EU provides 83M euro in humanitarian aid to support people in Ukraine, Moldova

The European Commission (EC) announced on February 20 what it said was an initial 83 million euro in humanitarian aid to support the people affected by Russia’s war against Ukraine in 2024.

“Russia’s targeted attacks on Ukraine’s key energy and civilian infrastructure like hospitals, schools and power grids are seriously hampering people’s access to basic services,” the EC said.

With each new shelling, more and more Ukrainians are left homeless and in need of assistance and shelter in freezing conditions. With an estimated 14.6 million people in need of humanitarian aid in Ukraine, this new funding comes at a crucial time,” it said.

Of the 83 million euro humanitarian funding, 75 million euro is allocated for humanitarian projects in Ukraine to provide emergency aid including access to basic needs such as shelter, protection services, clean water, education and healthcare, while eight million euro is allocated for humanitarian projects in Moldova providing targeted assistance to the most vulnerable, including humanitarian cash assistance for basic needs, protection, and health.

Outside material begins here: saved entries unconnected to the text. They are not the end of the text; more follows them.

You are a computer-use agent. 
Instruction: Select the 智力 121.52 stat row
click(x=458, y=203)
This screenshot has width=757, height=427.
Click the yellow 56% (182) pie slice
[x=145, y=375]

Including the new funding announced on February 20, the EC has allocated in total 926 million euro for humanitarian aid programmes to help civilians affected by the war in Ukraine since Russia’s invasion in February 2022.

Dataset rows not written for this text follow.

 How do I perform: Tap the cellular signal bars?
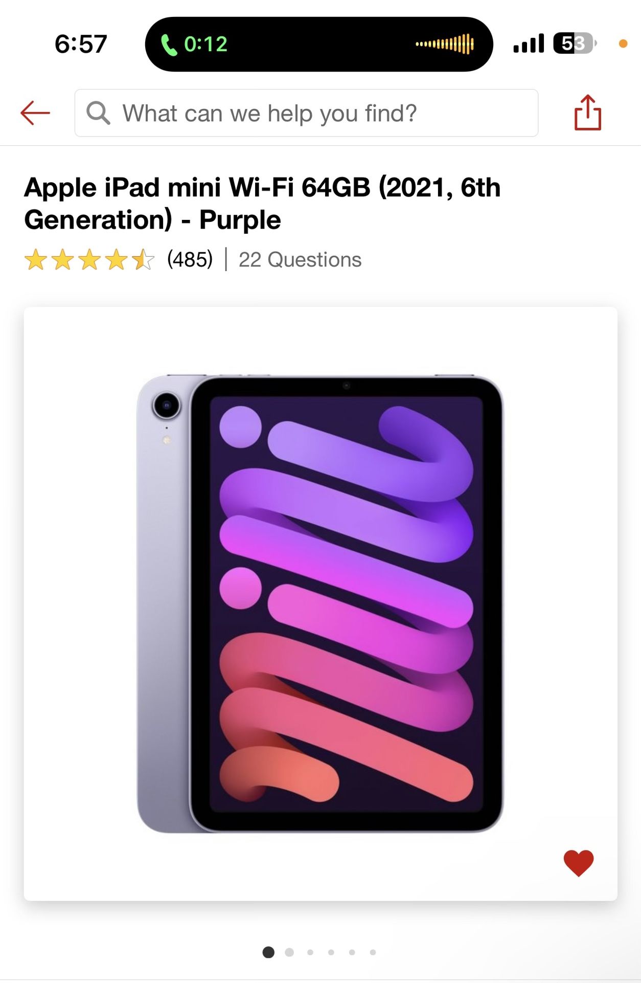pos(529,44)

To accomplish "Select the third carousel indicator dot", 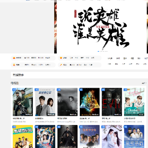I will 102,51.
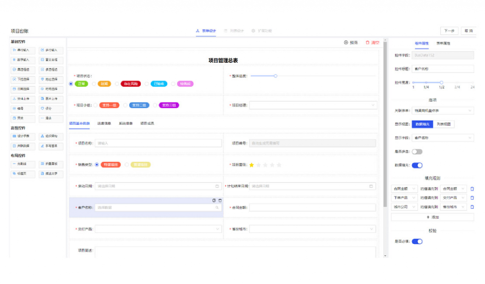Click the 项目名称 input field

click(158, 143)
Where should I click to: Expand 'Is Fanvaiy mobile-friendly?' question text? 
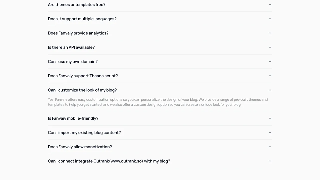[73, 118]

Of this funding, 860 million euro has been allocated for humanitarian programmes within Ukraine and 66 million euro to support refugees who have fled to neighbouring Moldova. 

EU humanitarian aid, present in Ukraine since 2014, is running operations all across the country, with a focus on hard-to-reach areas close to the frontline in the eastern and southern regions, the EC said.

In addition to its humanitarian aid operations, the European Commission has been coordinating its largest ever operation under the EU Civil Protection Mechanism by delivering more than 140 000 tonnes of in-kind assistance into Ukraine, such as ambulances, fire engines, medicines, shelter supplies, power generators, and much more.

The EU also has deployed its own rescEU emergency stockpiles to send power generators, medical equipment, temporary shelter, and specialised equipment for public health risks such as chemical, biological, radiological, and nuclear threats.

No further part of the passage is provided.